Farrell’s approach is focused primarily on memoir, the writing of one’s own story. Rather than an airy wave towards the “share your truth” school, Farrell believes in setting out the steps, exploring, analyzing and taking notes. Put in the work, one can imagine her saying, and you will be rewarded.
In the first chapters, she takes broad themes, such as “Childhood & Coming of Age.” After a brief introduction with fairly standard advice—purge yourself of distractions, find a place to write—she gets down to business: ruminate on your childhood, find a bit of the past and let it into your mind. If it won’t come willingly, drag it, shape it, find it in tiny bits of memory that you may not realize you remember.
Summon the smells, the sounds, the feelings. Pile up these bits and pieces in your notebook until larger pictures form. Farrell provides useful (and some not-so-useful) questions to help revive the memory until it is a scene. Once a scene is created, one must judge whether the scene can be a story.
She gives us examples. A memory of crabbing with her brother, bringing the catch home, watching her mother cook the crabs is a sweet, evocative and warm scene. But, Farrell admonishes, it isn’t a story. There’s not enough action and no conflict. In contrast, she offers a tale of sneaking into the garden of a seemingly abandoned house, exploring the garden and almost being caught by an angry caretaker. It isn’t “Moby Dick” but the piece has all the elements of a story.
How did a scene become a story? Under the heading “Crafting,” Farrell explains. Then, to share her process, she strips down her story to the barest outline. 1. Setting; 2. Characters; 3. First scene; 4. Second Scene, rising action… And so forth.
Then, it’s your turn. Farrell provides a generous supply of prompts and exercises to begin your own collection of scenes and stories.
The early sections follow roughly the same pattern:
- A theme—Adventure Stories, Family Secrets, etc.
- “Crafting”—the nuts and bolts of coaxing memory from scraps to full scenes with examples of a scene and a story.
- “Layers of Meaning,” discussing how the story is more than meets the eye.
- “Telling”—the barebones outlines of the story.
- “Creating” the story.
The parts most people will flip to are “Exercises and Prompts.” The prompts are, again, not a blithe “Today I found the most wonderful….” sort.
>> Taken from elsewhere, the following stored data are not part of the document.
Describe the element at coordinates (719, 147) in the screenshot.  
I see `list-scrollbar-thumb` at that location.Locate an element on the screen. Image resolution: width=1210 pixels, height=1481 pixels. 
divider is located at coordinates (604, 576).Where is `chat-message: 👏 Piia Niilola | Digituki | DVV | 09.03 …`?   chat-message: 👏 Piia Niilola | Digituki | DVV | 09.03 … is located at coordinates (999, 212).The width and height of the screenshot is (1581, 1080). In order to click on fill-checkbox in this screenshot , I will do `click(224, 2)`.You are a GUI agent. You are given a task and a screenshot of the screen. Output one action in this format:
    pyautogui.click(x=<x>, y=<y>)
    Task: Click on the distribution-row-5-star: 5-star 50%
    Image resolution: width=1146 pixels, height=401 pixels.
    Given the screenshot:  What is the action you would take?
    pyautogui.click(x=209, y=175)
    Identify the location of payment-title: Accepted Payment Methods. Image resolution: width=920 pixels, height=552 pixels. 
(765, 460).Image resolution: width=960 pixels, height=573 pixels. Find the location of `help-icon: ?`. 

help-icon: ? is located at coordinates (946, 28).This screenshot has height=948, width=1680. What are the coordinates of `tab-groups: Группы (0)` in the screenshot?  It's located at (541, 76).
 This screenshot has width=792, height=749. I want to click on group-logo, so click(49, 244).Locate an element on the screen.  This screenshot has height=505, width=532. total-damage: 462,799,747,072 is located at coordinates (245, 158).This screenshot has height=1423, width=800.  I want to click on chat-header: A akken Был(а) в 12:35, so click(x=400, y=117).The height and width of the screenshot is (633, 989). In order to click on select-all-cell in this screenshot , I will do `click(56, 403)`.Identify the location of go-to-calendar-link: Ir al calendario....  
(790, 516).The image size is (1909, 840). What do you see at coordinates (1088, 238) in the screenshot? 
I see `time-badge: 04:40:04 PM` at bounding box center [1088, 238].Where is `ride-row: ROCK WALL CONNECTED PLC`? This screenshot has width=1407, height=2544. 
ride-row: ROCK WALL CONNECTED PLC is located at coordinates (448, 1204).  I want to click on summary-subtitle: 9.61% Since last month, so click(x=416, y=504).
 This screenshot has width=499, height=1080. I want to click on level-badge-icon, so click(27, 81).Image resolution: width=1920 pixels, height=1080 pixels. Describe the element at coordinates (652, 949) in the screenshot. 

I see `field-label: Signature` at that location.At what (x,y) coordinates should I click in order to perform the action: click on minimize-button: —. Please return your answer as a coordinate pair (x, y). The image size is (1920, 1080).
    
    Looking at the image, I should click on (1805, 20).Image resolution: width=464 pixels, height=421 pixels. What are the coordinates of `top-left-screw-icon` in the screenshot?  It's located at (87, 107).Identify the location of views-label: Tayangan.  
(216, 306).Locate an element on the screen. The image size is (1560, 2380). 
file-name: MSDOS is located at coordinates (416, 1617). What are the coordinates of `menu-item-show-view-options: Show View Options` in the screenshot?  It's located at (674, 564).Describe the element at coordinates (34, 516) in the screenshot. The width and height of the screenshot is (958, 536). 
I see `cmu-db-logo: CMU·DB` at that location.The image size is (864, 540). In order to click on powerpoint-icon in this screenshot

Rather, they are the nuts and bolts: create a timeline. Find the action. Detail the characters. Trace the climax. On first reading, this strict array of examples and rules caught me short. Wasn’t this a bit, well, old-fashioned?
Yet, as I continued to read, the sheer good sense of the method struck me. Every writer has faced the blank page, the unblinking screen, or even the implacable voice recorder, wondering how to start. Farrell starts from that point. This is how the words come out—first, as disconnected images and sensations, tied into scenes, then woven into stories. She uses her own work to demonstrate both success and failure, or at least, not quite success.
If you resist the concept of outlining as akin to performing dentistry on yourself, Farrell lets you explore other paths to writing. She opens up the book to other writers, providing a view to their process. KJ Landis tells of writing as a means of creating a one woman show. Waights Taylor Jr. uncovering the bigoted stranger who was his father. Joan Gelfand speaking of “novel fever.” So many different writers, different styles, different voices sharing their methods of producing a story. As a bonus, Farrell has a chapter on how to tell a story orally. How to break it down, find the rhythm, converse with your audience or present more formally.
There is a selection of tools in the back, that, frankly, I found unnecessary. A blank story board, “mind map,” or empty outline seemed more like filler. With the wealth of stories, prompts, and examples provided, why have a page of six grey boxes captioned “Story Board?” But that is a nitpick.
“Story Power” is one of those books which will become dog-eared and messy, studded with paper slips, crammed into the laptop bag or the back pocket. It is a book to get you writing. If you never read more than the first three chapters, you will be writing.
If you get to the end, you may just be inspired.